Task instructions: Among the lines below, the one containing "Where should I click to: Select" opens the range and the one containing "Where should I click to: Click" closes it. Print that range exactly, without the pictures.

Data shown:
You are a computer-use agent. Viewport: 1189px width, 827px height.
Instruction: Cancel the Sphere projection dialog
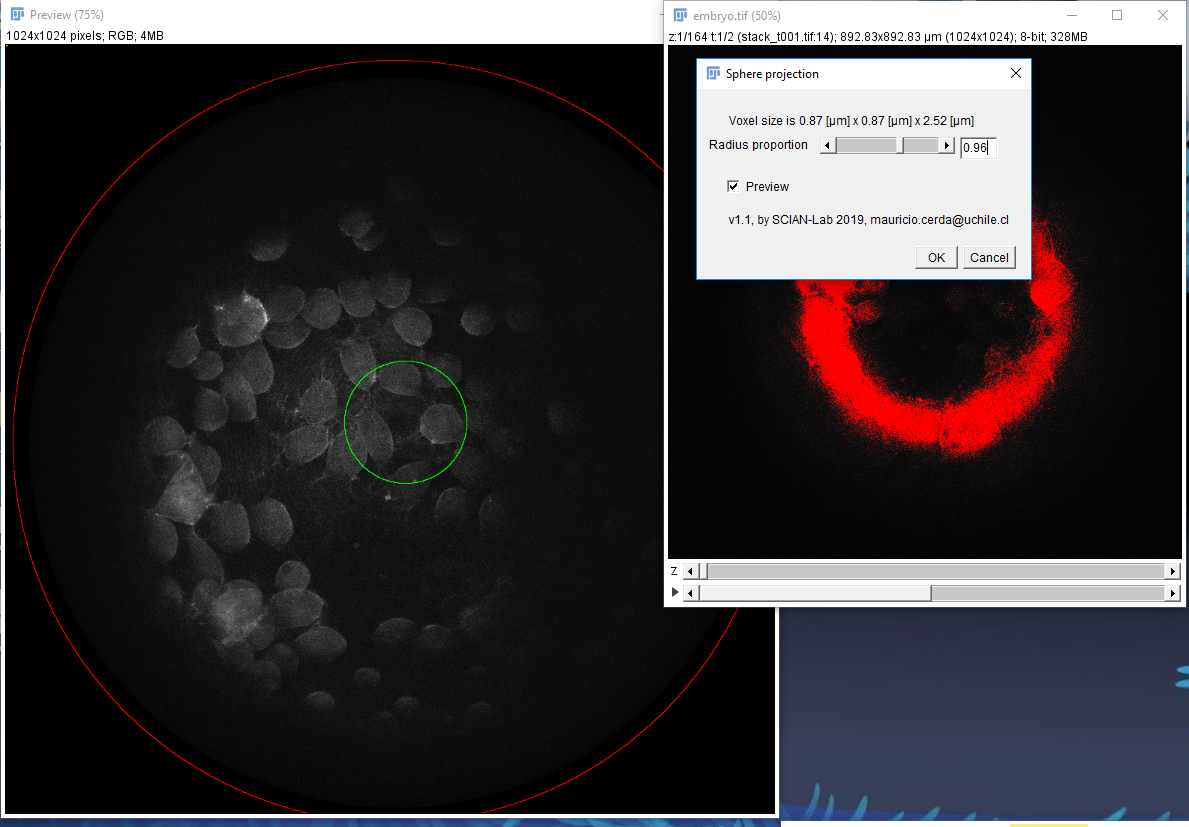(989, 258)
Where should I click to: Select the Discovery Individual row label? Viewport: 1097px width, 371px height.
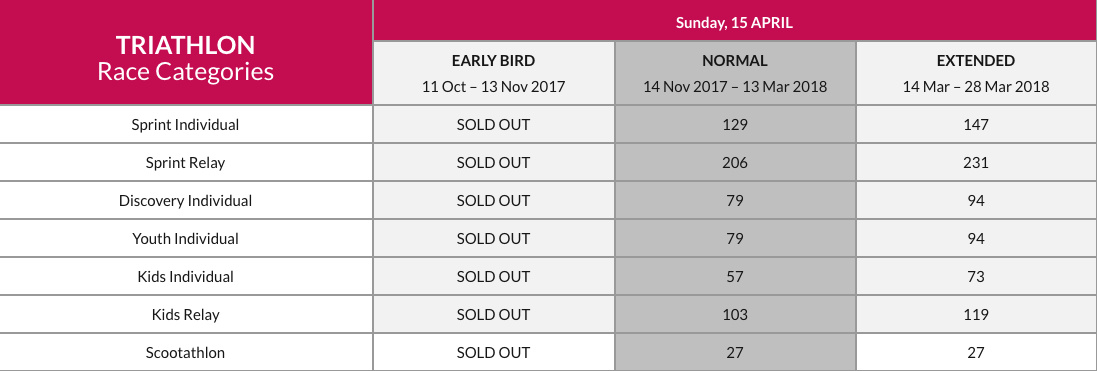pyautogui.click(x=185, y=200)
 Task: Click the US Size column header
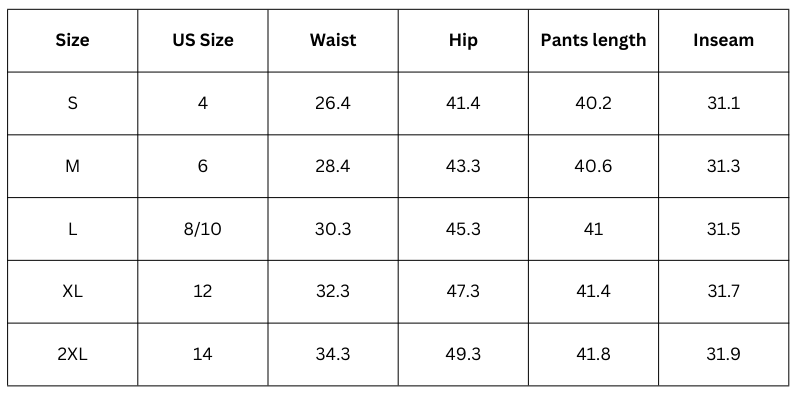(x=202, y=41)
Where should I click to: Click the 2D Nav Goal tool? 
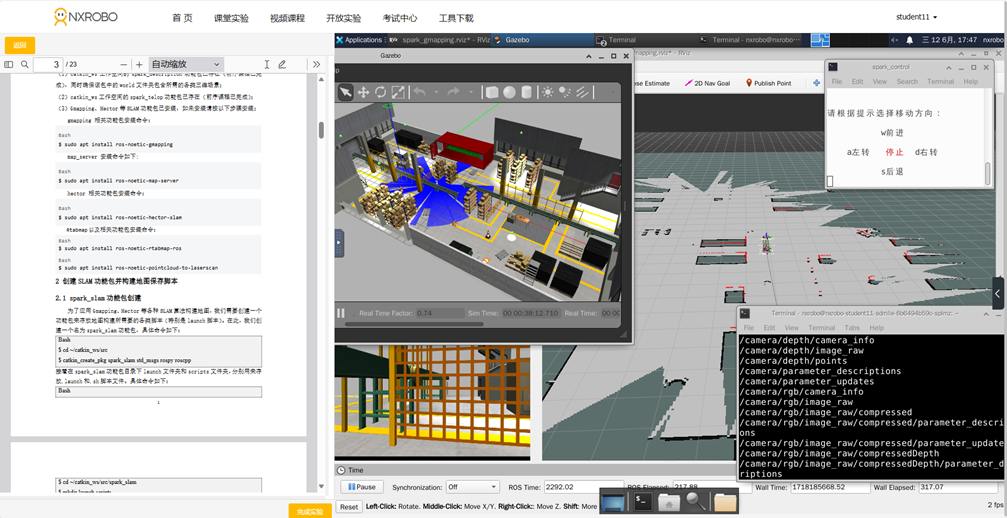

* * *

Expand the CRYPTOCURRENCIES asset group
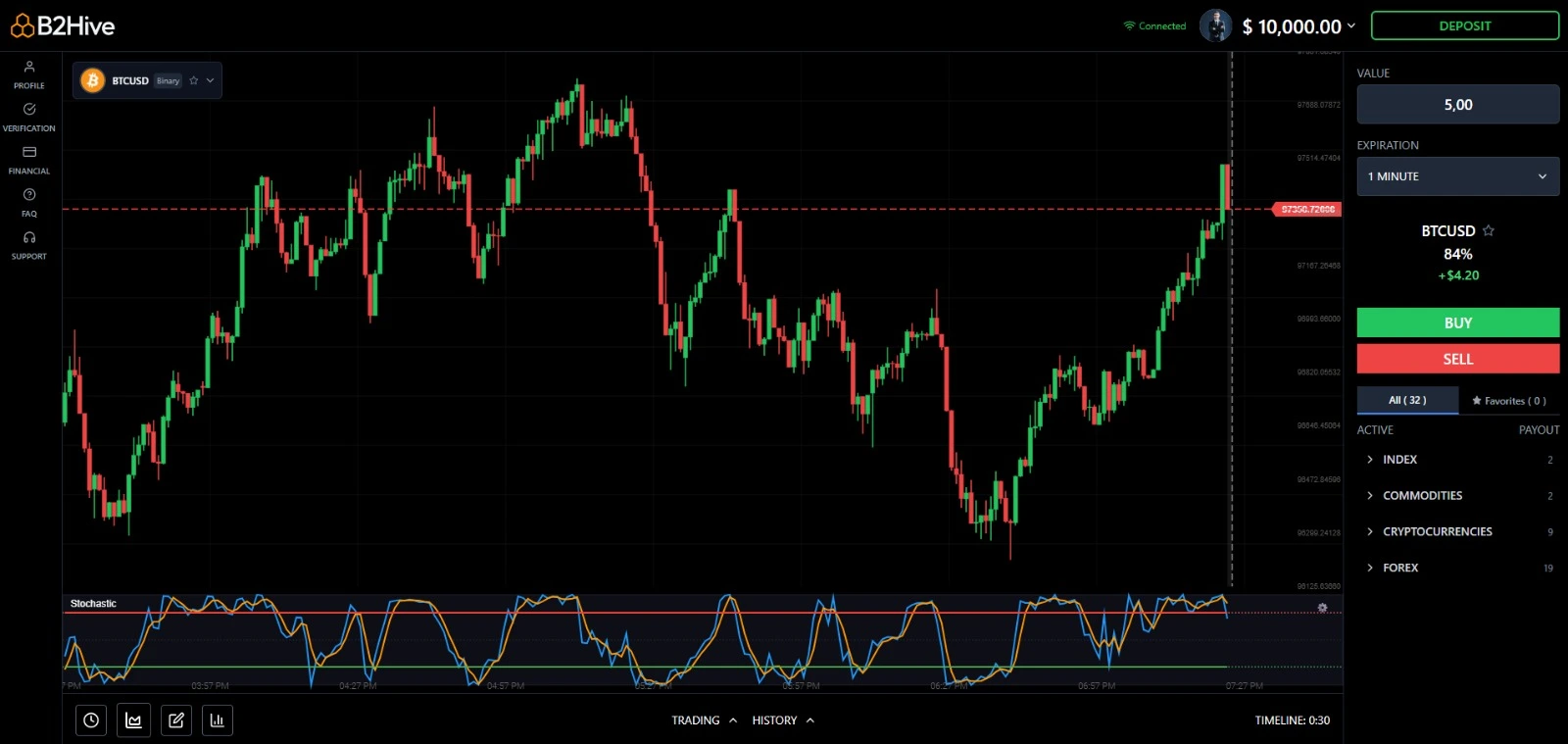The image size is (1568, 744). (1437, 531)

Finished exercise:
Where should I click to: Select the Discovery Individual row label? Viewport: 1097px width, 371px height.
pyautogui.click(x=185, y=200)
 Task: Click the US Size column header
(x=202, y=41)
Where should I click to: Click the 2D Nav Goal tool? 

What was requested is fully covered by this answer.